Eratosthenes of Cyrene (c. 276–c. 194 BC) was a Greek geographer, astronomer and mathematician. Around 240 BC he was appointed librarian at the Great Library at Alexandria. He is sometimes credited with coining the term ‘geography’ to describe the study of the earth. He was somewhat unkindly nicknamed ‘Beta’ as he was considered to be second best in many subjects. Strabo (Bk II Chap 4.4) was quite critical of Eratosthenes. Nevertheless, Eratosthenes is the first person known to have calculated the Earth’s circumference and measured the tilt of the Earth’s axis and his work led to the most accurate maps and globes for a thousand years.
Dhani Irwanto noted that “Eratosthenes was also the first geographer to incorporate parallels and meridians within his cartographic depictions, attesting to his understanding of the spherical nature of the earth.”(a)

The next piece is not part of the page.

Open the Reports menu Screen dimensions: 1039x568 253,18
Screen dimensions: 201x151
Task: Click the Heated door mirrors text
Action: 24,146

Eratosthenes unwittingly entered the Atlantis debate around 250 BC, when, apparently, he was the first to place the Pillars of Heracles at the Strait of Gibraltar, while many contend that prior to that the ‘Pillars’ were located at the Strait of Sicily or was, according to Servius, a term applied simultaneously to more than one location, indicating the limit of general maritime knowledge at any given period or as I am inclined to believe, the term had over time become just a metaphor, rather than a reference to a specific location! I consider it highly relevant that no writer prior to Eratosthenes had referred to the Pillars of Heracles being located at Gibraltar. It is not unreasonable to conclude that this silence reflects the lack of knowledge possessed by the ancient Greeks regarding the western Mediterranean, which only improved gradually, as their colonising and trading expanded westward.
2010 saw the publication of the first English translation of Eratosthenes’ Geographika by Duane W. Roller.